Short problem:
Please copy down, word for word, the portion of the letter agreement that opens with the words containing "Tallwood's two principals" and closes with "alternatives.".

Supplied passage:
-- start --
EXHIBIT 10.14
December 30, 1997
Xx. Xxxxxx X. Xxxxxxxxxxx
Chief Executive Officer
Snowdance, Inc.
Xxxxx 00
Xxxxxxxxxxx, Xxxxxxx 00000
Dear Xxxxx:
This letter agreement (the 'Agreement') will confirm the understanding between
Snowdance, Inc. (the 'Company') and Tallwood Associates, Inc. ('Tallwood'),
pursuant to which the Company has retained Tallwood on a nonexclusive as its
consultant and financial advisor, on the terms and subject to the conditions set
forth herein, to assist the Company in real estate finance and development.
Tallwood's two principals are Xxxxxxx X. Xxxxx and Xxxx X. Xxxx.
In particular, with respect to the Company's real estate operations Tallwood
will, at the request of the Company, (i) review the general operations including
any business plans; (ii) evaluate personnel; (iii) analyze historical financial
statements; (iv) review projections prepared by the Company; (v) assist in
structuring, negotiating and reviewing any financing and development proposals;
and (vi) advise the Company with respect to financing and development
alternatives.
The Company hereby retains Tallwood for a one year period commencing January 1,
1998 (the 'Retention Period') to perform the above services.
In consideration of the services previously performed by Tallwood prior to the
date hereof and to be performed by Tallwood pursuant to this Agreement, the
Company will pay Tallwood:
A) Options (the 'Options') exercisable into 40,000 shares of common stock
of the Company at $5 per share price at any time during a period of four
years,
commencing one year after the closing of the Company's initial
public offering (the 'IPO'). Further, the Options cannot be transferred
or sold by the principals of Tallwood, other than to family members, or
a trust for the benefit of family members, who agree to such
restrictions of exercise, prior to the first anniversary of the closing
of the IPO. The Options are due and payable upon execution of this
agreement. The Options to acquire 40,000 shares are deemed earned upon
execution of this agreement based on work performed to date although
this agreement contemplates continuing for one year. The Options to
acquire 40,000 shares assumes 1,207,500 shares are owned by Xxxxx and
Xxxxxx Xxxxxxxxxxx immediately prior to the IPO and that standard
anti-dilution provisions would apply prior to the closing of the IPO.
-- end --
Extracted information:
-- start --
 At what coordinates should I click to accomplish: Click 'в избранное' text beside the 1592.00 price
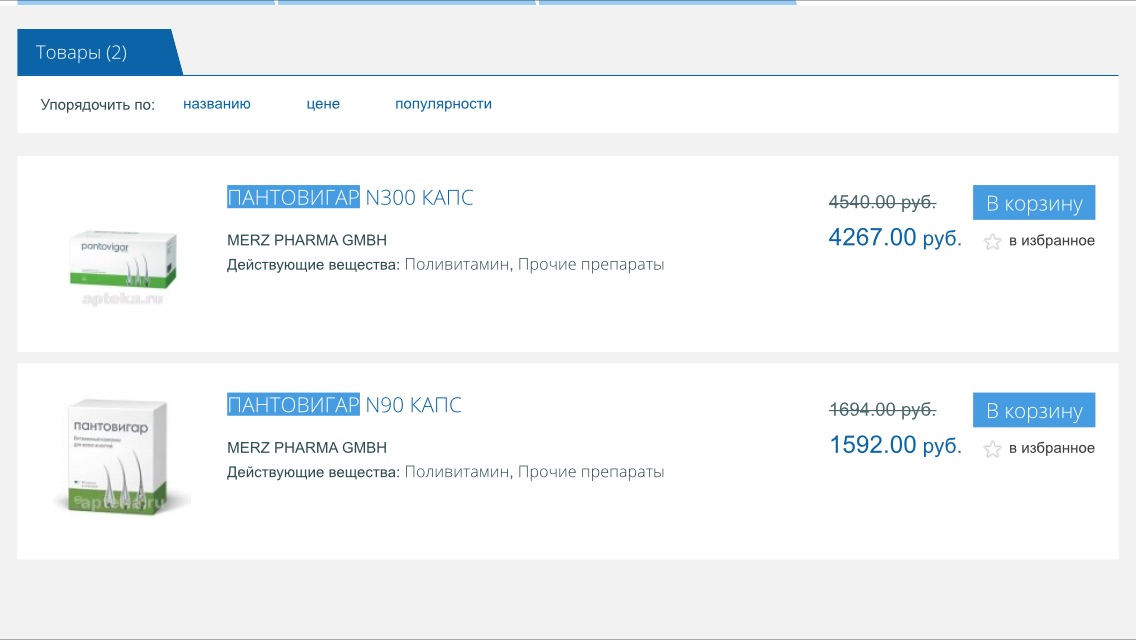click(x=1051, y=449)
-- end --
-- start --
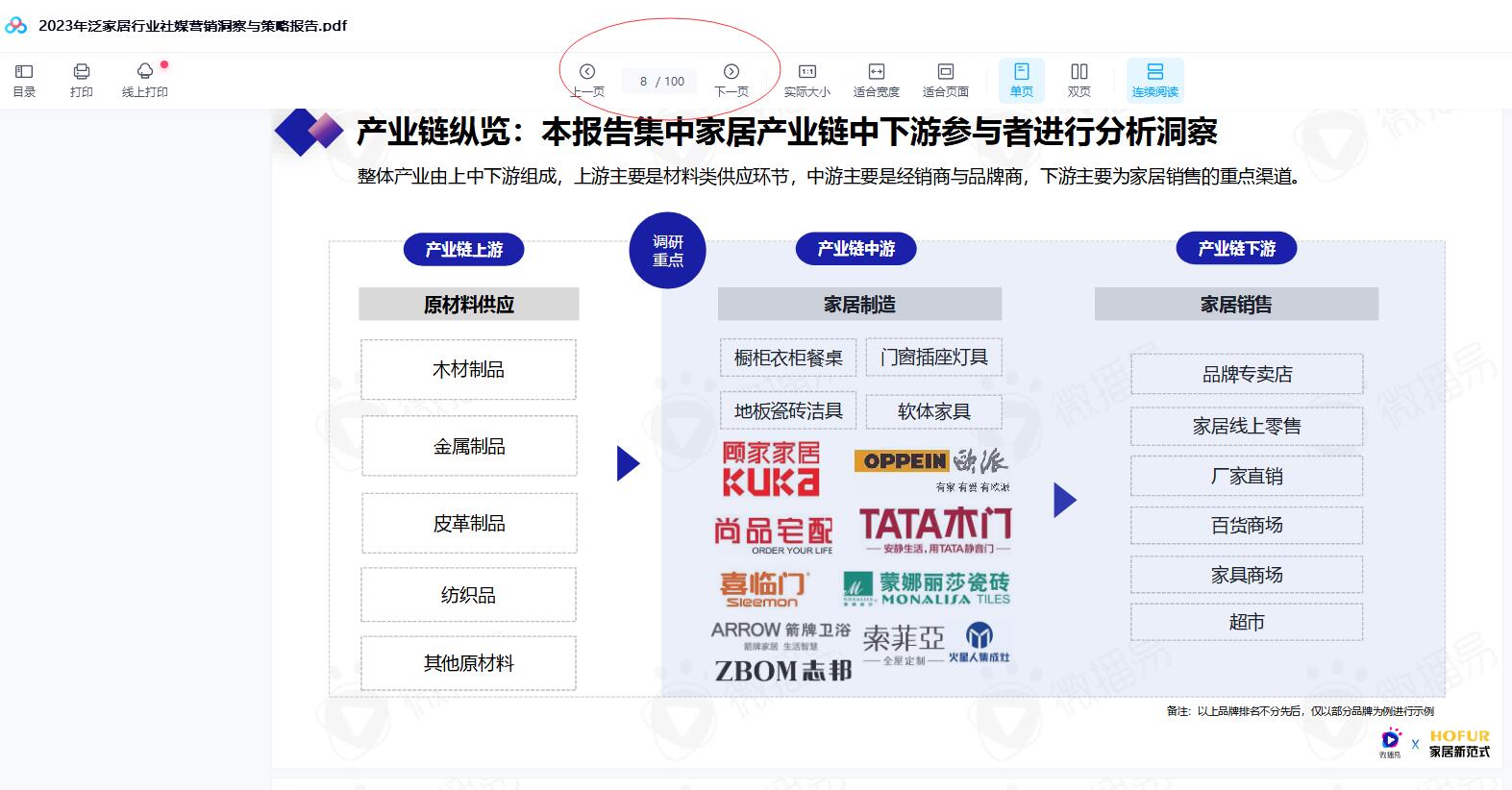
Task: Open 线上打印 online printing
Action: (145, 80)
-- end --
Output of the task:
Tallwood's two principals are Xxxxxxx X. Xxxxx and Xxxx X. Xxxx.
In particular, with respect to the Company's real estate operations Tallwood
will, at the request of the Company, (i) review the general operations including
any business plans; (ii) evaluate personnel; (iii) analyze historical financial
statements; (iv) review projections prepared by the Company; (v) assist in
structuring, negotiating and reviewing any financing and development proposals;
and (vi) advise the Company with respect to financing and development
alternatives.